## Exercise goal
Exclude pictures; retype the lines below from the line containing "Given: Add a" through the end of the records, both ends kept.
Segment Start: Source material
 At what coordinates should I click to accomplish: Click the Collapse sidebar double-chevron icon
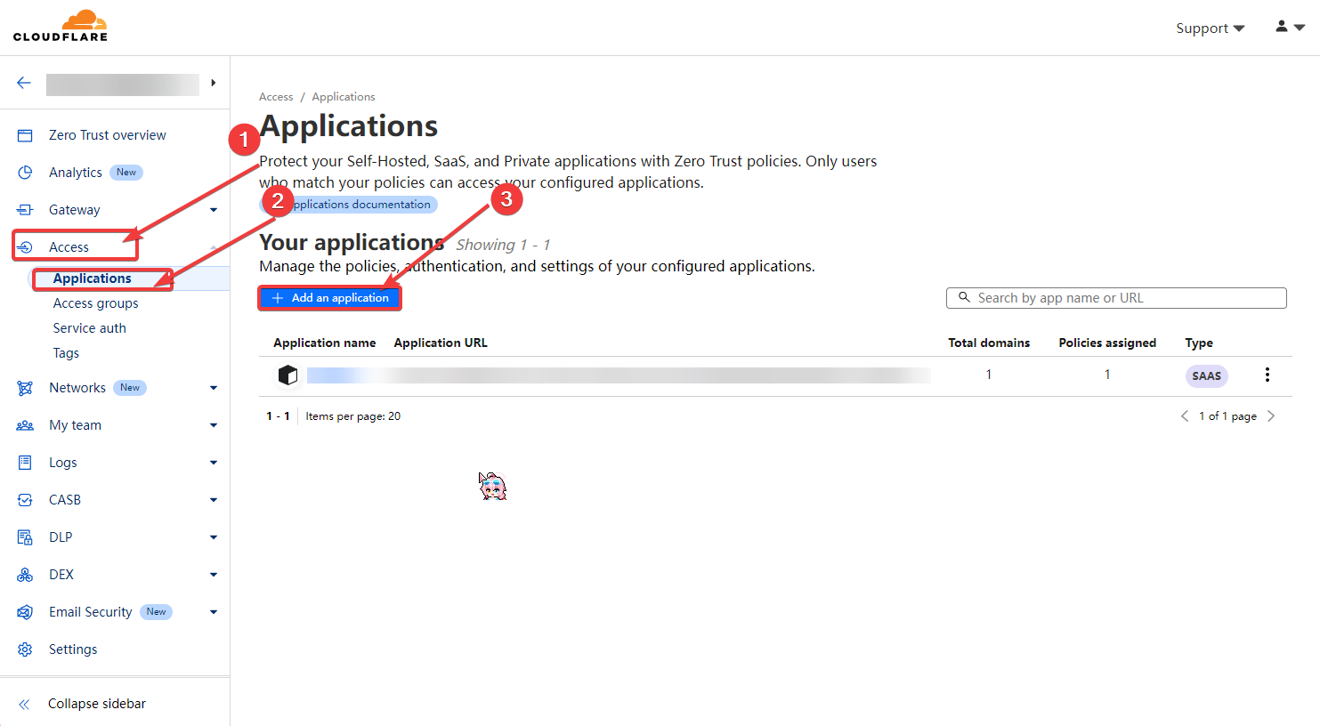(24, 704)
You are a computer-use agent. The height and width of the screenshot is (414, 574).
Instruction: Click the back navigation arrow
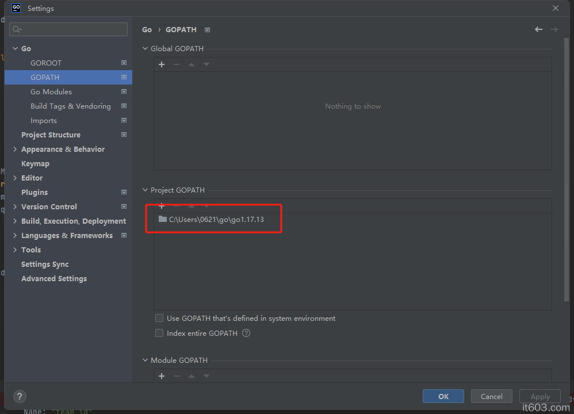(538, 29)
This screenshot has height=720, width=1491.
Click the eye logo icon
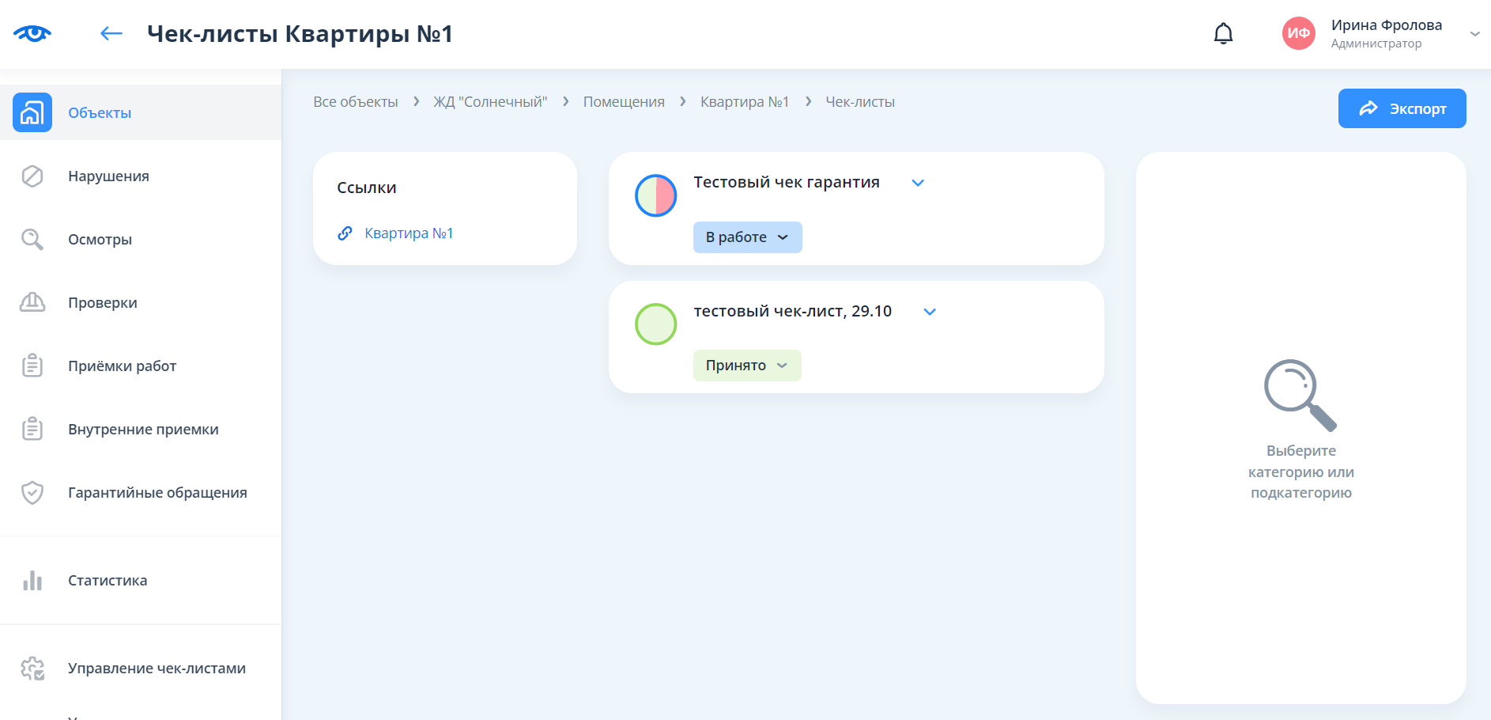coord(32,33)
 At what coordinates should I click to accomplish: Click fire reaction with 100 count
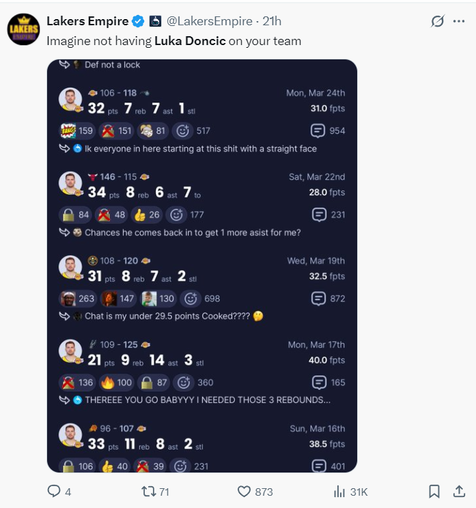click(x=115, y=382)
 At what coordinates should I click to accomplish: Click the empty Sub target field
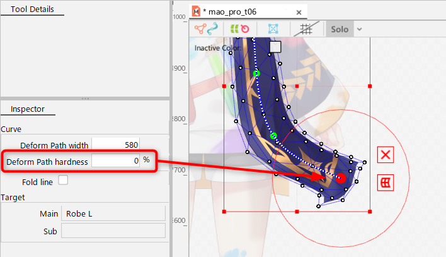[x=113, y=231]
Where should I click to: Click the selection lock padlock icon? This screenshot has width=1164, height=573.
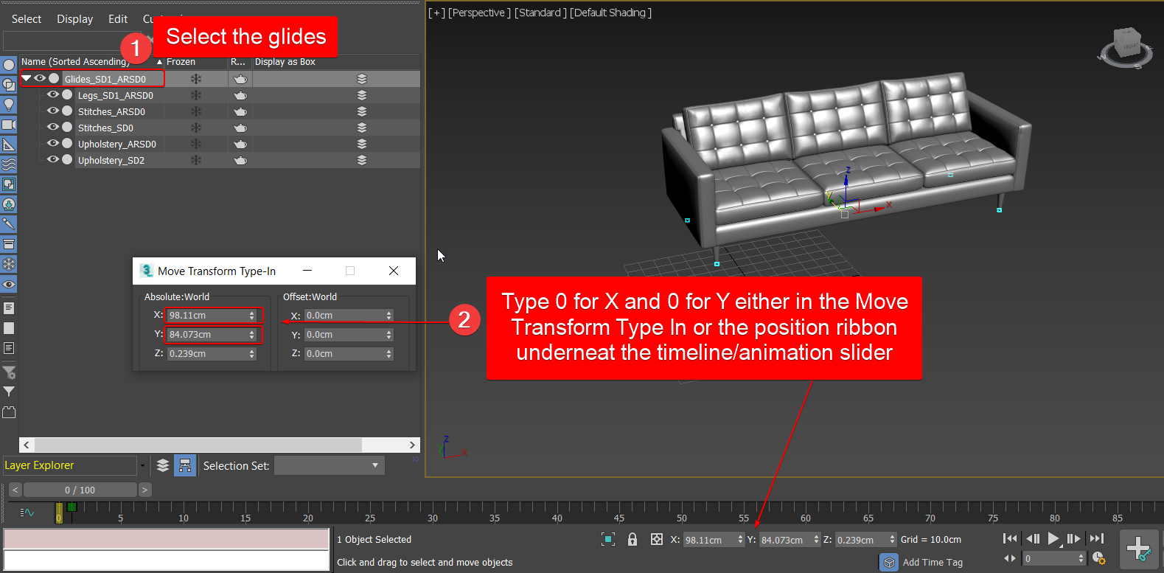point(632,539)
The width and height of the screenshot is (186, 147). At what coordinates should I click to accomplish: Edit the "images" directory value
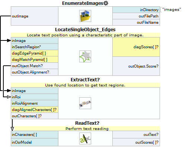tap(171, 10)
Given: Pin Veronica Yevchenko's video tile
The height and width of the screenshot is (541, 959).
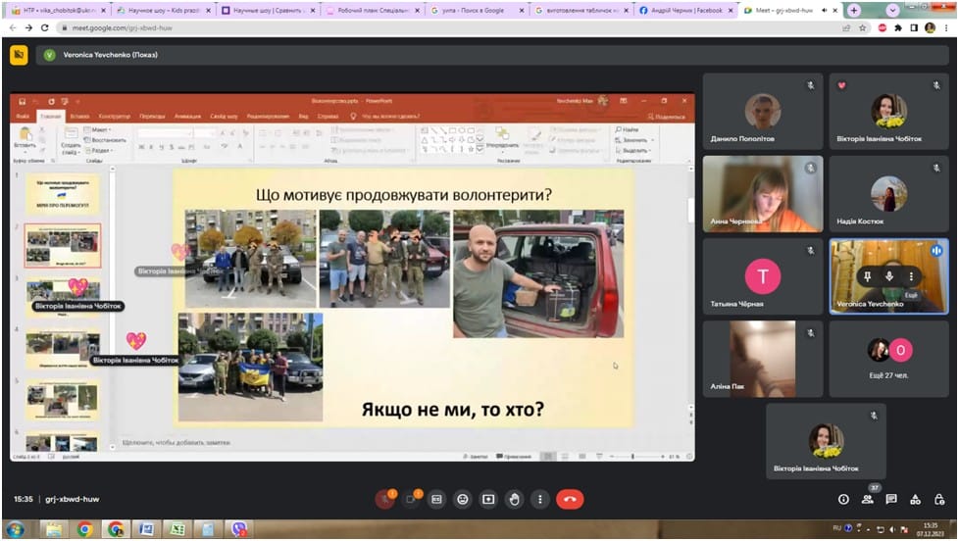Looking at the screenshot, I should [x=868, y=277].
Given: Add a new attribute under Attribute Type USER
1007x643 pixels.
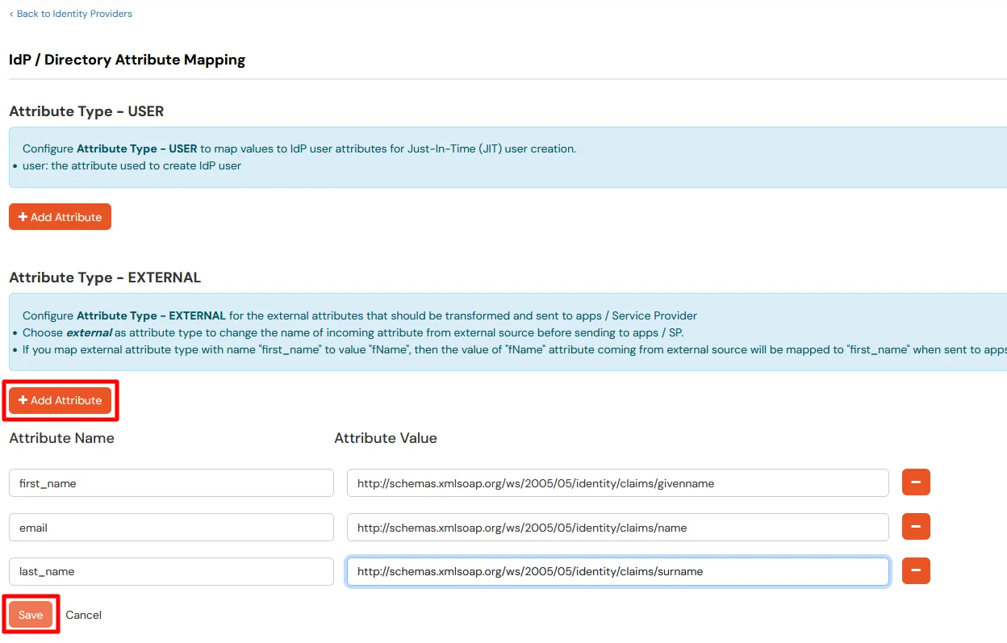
Segment End: Source material
## Solution
Given: Add a new attribute under Attribute Type USER
1007x643 pixels.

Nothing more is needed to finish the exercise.